Mount Panorama has never been like it is today.
All the grass is freshly mowed, the signs are brightly painted, the cameras are in place and the flag marshals and all the other officials are on the job.
The Supercars are also rampaging around the mountain, even if it’s a little later than usual in October for the 2020 running of The Great Race.
But there are plenty of things that are not remotely normal.
When the track action slows, I can hear the birds. There are babies cheeping to be fed along Pit Straight, crows barking behind the pits, and magpies flying and fighting at The Cutting with no fear of being cleaned-up by a racing car.
A brown snake was not so lucky yesterday.
“It came out of one of the drains and went onto the track. It got hit – a lot,” says Keith, the sector marshal in charge of the closest post.

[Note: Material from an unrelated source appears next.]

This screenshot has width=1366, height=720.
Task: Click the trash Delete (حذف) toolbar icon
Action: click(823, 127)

“We had to scrape it up after the session. It was a big brown, we think. Not much left.”
There are lots of kangaroos around, too, although there is special fencing around Bathurst these days to stop a skippy from bouncing onto the track. Mostly.
There are none.
Supercars says it has permission for 4000 fans, and there are fold-up seats on the mounds along Pit Straight, all suitably distanced for Covid-19.
But it looks more like the roll-up for the Under 14 footie, there are hardly any cars in the parking areas, and no-one – truly no-one – is walking the back of the garages in the hope of spotting a driver or snagging an autograph or selfie.

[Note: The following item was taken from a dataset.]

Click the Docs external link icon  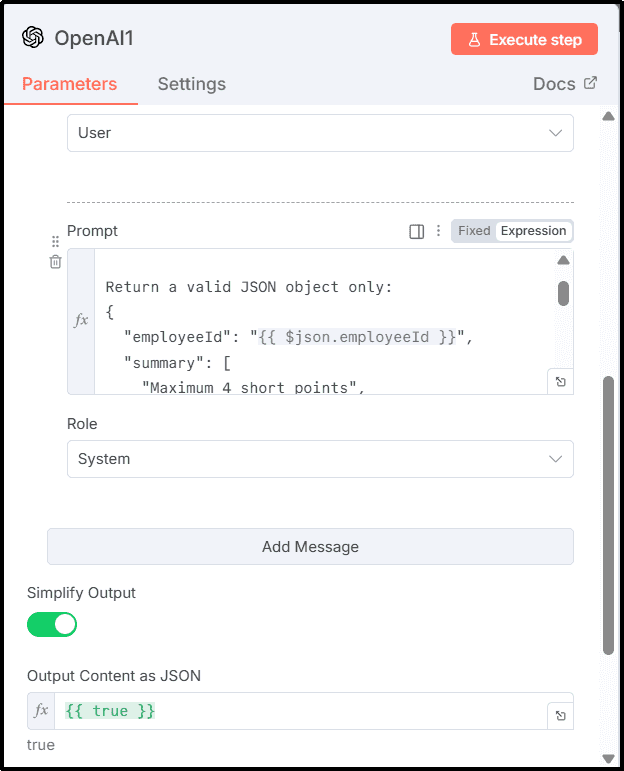(x=590, y=83)
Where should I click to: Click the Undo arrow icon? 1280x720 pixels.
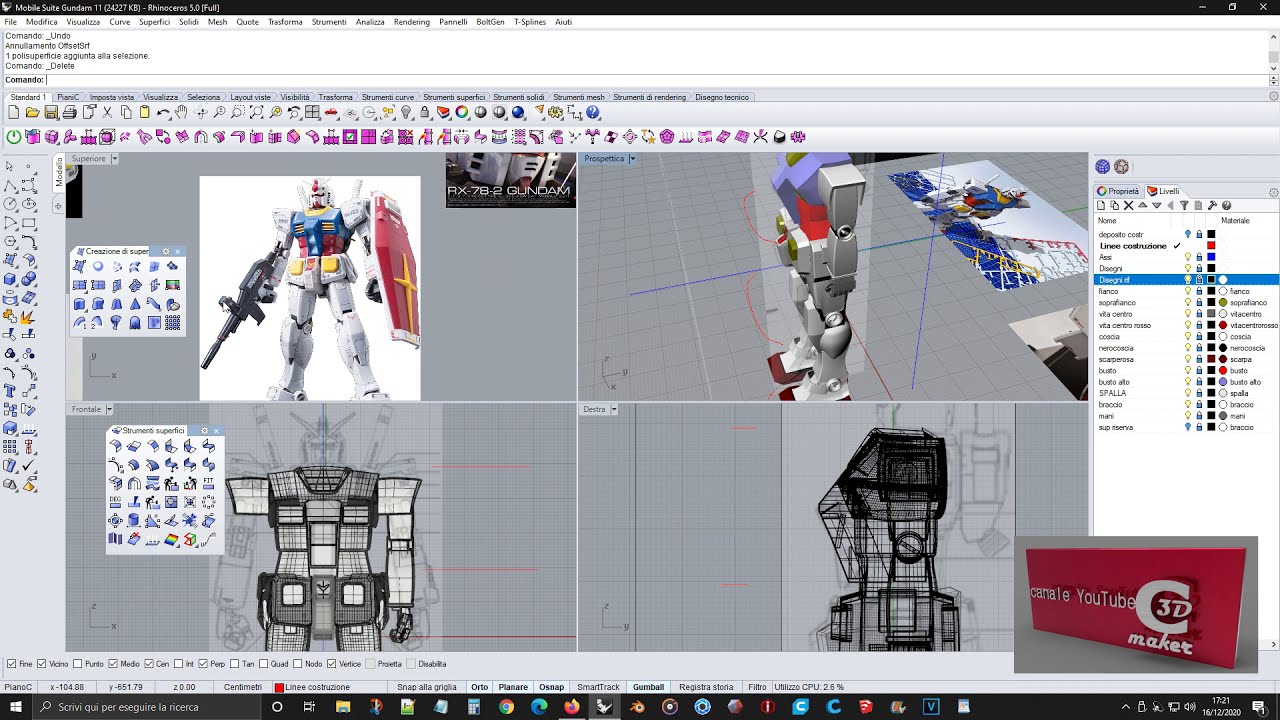point(163,113)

You must have a (very) special pass to get anywhere near the Supercars paddock.
It looks weird and it feels even more weird.
It’s almost post apocalyptic. Not even mid-Covid.
There is no buzz and no excitement, although Scott McLaughlin manages to spark a reaction when he tags the wall at The Elbow.
There is laughter when one of the young rookies in Garry Roger’s Commodore hits the wall. It’s not malicious, just people in the press room having some fun after predicting when and where it was (inevitably) going to happen.
The people having the most fun at Mount Panorama this weekend are the weekend warriors who have rolled their moth-balled race-cars out of the garage, thrown them in the truck and are having rare track laps at Australia’s best circuit. There no-one from Victoria, of course …
Then there is a gap in the program, and Mount Panorama looks and feels more like a derelict old airfield or a piece of outback grazing land than the hot beating heart of Australian motorsport.
This year, Supercars is on life support through the coronavirus and it’s amazing that the Bathurst 1000 is actually happening.
The race itself promises to be a cracker, with a half-dozen serious contenders and the weather gurus predicting sprinkles and showers – at least – on Sunday.
But, standing at my very special place on the magic mountain, where the fans usually camp and then crowd the fences, it is just me and a single photographer who is back for his 61st pilgrimage to Mount Panorama.
We can all hope it never happens again.
But then, thankfully, Keith the marshal walks up again and lightens the mood with a gag.
“So, Jack Smith and Jack Perkins are sharing a car, right?”, he asks.
“Well, you know what beats two Jacks? A concrete wall,” he laughs as he waves us goodbye.